Here are my pros and cons:
Pro: extremely quiet. Amazingly quiet.
Pro: interface needs to be set up with a network cable, but once loaded is accessible from a very easy to use App which is Bluetooth and I can monitor from my Ipad. Really simple. It gives me functionality that I want, without making me learn code, or having to understand what symbols mean.
Pro: very small units. I have fit 8 pump heads in the same space as 2 DOS units. 
Con: the lines are very specific sizes and require smaller diameter tubing which is not included with the units. This has been a frustration, as we had run lines with the typical Lowes tubing, which has an inner diameter on the tubing that is 0.2mm larger than what fits on the GHL pumps. The seal to the pumps was tricky to get set properly. This is not so much a Con as it was a ?? to figure out.
Con: instructions are too basic. You're pretty much on your own. But it's not difficult to set up, so no big deal, really
Con: the pump heads are smaller than the Apex and the lines are smaller, too, which means you only want to use these units for liquid, not anything with solids (like Reef Nutrition ROE). It will plug the lines. As well, because they are smaller lines, it takes longer to do an auto water change
Con: (this is my biggest beef). The customer service from GHL USA. No issue with the retailer I bought the units from, but when I started to have issues with the pumps not working, all GHL USA said to me was "this hasn't happened before, return the units so we can test them and see what is going on". Honestly, considering I had an issue with the first pump after 10 minutes being on line, and then again less than 4 weeks later, I would have expected to have the units replaced. It wasn't like I didn't show them in video that the units weren't working. But to be told "return the units and we will test them??" Seriously? And do what for auto water changes while the units are being tested?? For how long?
So what happens if the problem doesn't come back when the units are being tested? Does that mean the problem doesn't exist?
So what happens if the unit fails again while we have it, and we don't know what's happening and the auto water change is filling, but not removing water, and we get a flood??
So my biggest frustration: I bought a brand new German system, top of the line, it doesn't work, almost right out of the box, and I am frustrated because the distributor won't replace the unit for me.
Now, I don't know if I should trust these units, or return them, or chuck them in the garbage.
I understand crap happens. We had a problem with a brand new Royal Exclusiv 80 watt DC pump a couple years back. They sent us replacement pumps to get the problem rectified without demanding that we prove the problem existed and with out making us return the defective pump first. That is customer service.
Not this BS where they want my units (and what do I do for auto water changes in the mean time while they are testing these units??) to "see" if the problem I have shown them in a video is actually happening?????????

That's my rant.
It's Friday night.
Do you know what your pumps are doing?


----------



## wtac (Mar 17, 2006)

If you still have the DoS, use it for AWCss and "thick" solutions.
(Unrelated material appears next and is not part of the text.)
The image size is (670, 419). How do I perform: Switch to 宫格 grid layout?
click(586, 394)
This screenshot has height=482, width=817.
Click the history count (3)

Yeah...They are noisey but at built like $h!T houses.

IMHO the GHL dozers are better suited for precise watery solutions.
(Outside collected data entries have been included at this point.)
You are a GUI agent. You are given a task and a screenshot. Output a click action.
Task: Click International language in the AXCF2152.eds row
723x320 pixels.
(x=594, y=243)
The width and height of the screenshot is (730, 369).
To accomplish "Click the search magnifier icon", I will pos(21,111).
GHL USA is essentially a contractual "franchise". If GHL USA was a direct extension of GHL EU like RE, the customer care may have e been different.

Sucks and I feel for you


----------



## Crayon (Apr 13, 2014)

Sold all my Apex. Pending move, trying to reduce equipment. Hopefully the GHL issue will get resolved, if not now, at MACNA when we are face to face.
Beyond the customer service issue, the equipment is excellent.


----------



## Crayon (Apr 13, 2014)

wtac said:


> GHL USA is essentially a contractual "franchise". If GHL USA was a direct extension of GHL EU like RE, the customer care may have e been different
> (


GHL USA is the American arm of GHL EU head office, not a franchise. I talked to Big Show Frags today and they are replacing the pump for me. (Yeah!). They had hoped the GHL rep would have worked something out for me, but as it didn't happen, they are stepping up.
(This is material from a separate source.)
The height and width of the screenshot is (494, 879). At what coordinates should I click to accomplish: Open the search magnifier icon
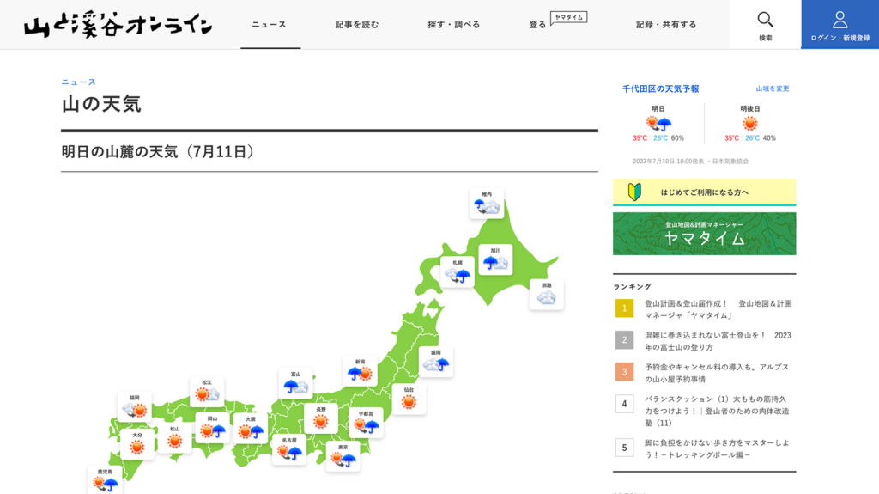(x=765, y=20)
I'm happy about this, as I love the pumps. As much as Apex might be built like a brick shit house, I prefer quiet.


----------



## wtac (Mar 17, 2006)

Good to know!I've had my fair share of issues with GHL in the early days. Glad they yanked their head out of their @$$e$ to make it right for you.

I hear ya about DoS being noisey. Less noisey than Stenner pumps for AWCs 

Neptune head office aren't as squeeky clean either but it's like that with every business.


----------